The Devil is in the Edges: Monocular Depth Estimation with Edge-aware Consistency Fusion
摘要
评审与讨论
This paper addresses monocular depth estimation with a special focus on image edges. Based on observations of the network under different input versions (original input image, edges, and input image without edges) the authors build an ensemble model to combine multiple depth estimates in a multi-stage manner. In addition to utilizing a pre-trained DPT model, three additional networks are introduced into the depth estimation pipeline: one for edge detection, one for depth fusion, and the last one for depth refinement.
优点
-
Combining classical and deep learning methods for edge detection is an interesting approach that can be useful for several tasks.
-
Good quantitative results.
-
Extensive ablation studies.
缺点
-
Unclear method. a) Figure 2 does not depict the inner workings of the network. For instance, the residual connection in Eq. 1 is not shown in Figure 1. b) Un-defined variables. V after equation 2 is not clearly defined.

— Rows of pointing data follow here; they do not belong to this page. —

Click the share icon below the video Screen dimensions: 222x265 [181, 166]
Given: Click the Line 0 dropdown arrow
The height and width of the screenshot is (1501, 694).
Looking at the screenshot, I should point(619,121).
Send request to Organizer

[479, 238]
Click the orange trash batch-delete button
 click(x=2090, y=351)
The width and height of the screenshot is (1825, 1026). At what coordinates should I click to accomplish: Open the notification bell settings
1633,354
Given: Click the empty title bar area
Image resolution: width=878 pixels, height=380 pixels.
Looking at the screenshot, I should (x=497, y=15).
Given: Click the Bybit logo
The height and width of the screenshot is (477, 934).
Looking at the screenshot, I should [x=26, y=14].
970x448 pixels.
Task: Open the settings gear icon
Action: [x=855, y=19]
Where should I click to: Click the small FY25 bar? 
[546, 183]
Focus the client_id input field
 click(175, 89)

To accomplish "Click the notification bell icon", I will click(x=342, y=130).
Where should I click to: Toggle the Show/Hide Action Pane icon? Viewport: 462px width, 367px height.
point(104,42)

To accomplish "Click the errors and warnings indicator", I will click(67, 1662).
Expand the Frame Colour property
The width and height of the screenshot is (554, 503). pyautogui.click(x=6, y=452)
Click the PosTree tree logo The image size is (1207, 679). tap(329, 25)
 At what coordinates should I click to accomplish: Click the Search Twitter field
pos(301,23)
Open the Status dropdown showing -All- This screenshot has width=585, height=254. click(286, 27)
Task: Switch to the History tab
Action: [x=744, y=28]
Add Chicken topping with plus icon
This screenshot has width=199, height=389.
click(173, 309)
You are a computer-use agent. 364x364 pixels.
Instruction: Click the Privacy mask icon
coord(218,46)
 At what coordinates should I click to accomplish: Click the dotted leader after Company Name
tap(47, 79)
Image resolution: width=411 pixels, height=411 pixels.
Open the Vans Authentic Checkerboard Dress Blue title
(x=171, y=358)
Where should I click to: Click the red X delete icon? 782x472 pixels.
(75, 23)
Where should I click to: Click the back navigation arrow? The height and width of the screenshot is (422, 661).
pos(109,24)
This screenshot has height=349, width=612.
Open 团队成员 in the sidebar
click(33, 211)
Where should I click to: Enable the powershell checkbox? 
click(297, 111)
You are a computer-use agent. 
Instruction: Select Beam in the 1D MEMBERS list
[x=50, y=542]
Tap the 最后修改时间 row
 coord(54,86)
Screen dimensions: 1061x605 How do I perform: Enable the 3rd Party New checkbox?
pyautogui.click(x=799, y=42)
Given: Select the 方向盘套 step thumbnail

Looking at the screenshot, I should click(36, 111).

How are visualized color images obtained? c) Optical flow is introduced from nowhere. What is the optical flow used for if this is single view depth estimation? d) Is the optical flow network needed during inference as well?
-
Improvements for depth estimates are unclear due to the low resolution of the provided results. Have you considered showing your performance improvements with surface normals or 3D point clouds?
-
Robustness against noisy images is an interesting side effect, but it might come from the edge detection network, not from the authors' contributions per se.
-
Considerable additional running time is addressed in the limitations, but the added numbers of parameters are not commented on.
-
Potentially low novelty due to the use of pre-trained models that are simply run several times with added edge, fusion, and refinement blocks.
问题
- Several times in the paper you use the word "reserve", but it seems you meant "preserve." is that correct?
伦理问题详情
NA
This paper studies the edge information in monocular depth estimation (MDE). It begins with an analysis of depth estimation from images, edge maps, and edge-highlighted maps. Then, it designs three strategies, including hybrid edge detection strategy, layered fusion module, and depth consistency module. Experiments on three datasets show the effectiveness.
优点
-
The motivation is analyzed clearly. It is easy for readers to understand the method.
-
This paper is well-written and easy to follow.
-
The performance is good.
-
The ablation is detailed.
缺点
-
The core idea of this paper is the fusion of depth maps from multiple inputs, including original RGB, edge map, and edge-highlighted map, which I find very limited novelty.
-
The proposed three strategies: hybrid edge detection strategy, layered fusion module, and depth consistency module also contain no new thing. Regarding the hybrid edge detection strategy, it fuses two edge maps one from a learning-based method and one from the Sobel algorithm. Regarding the layered fusion module, it exploits the previous guided filter. Regarding depth consistency module, it is a trivial variant of previous methods.
-
Experiments on outdoor datasets, such as KITTI, is required.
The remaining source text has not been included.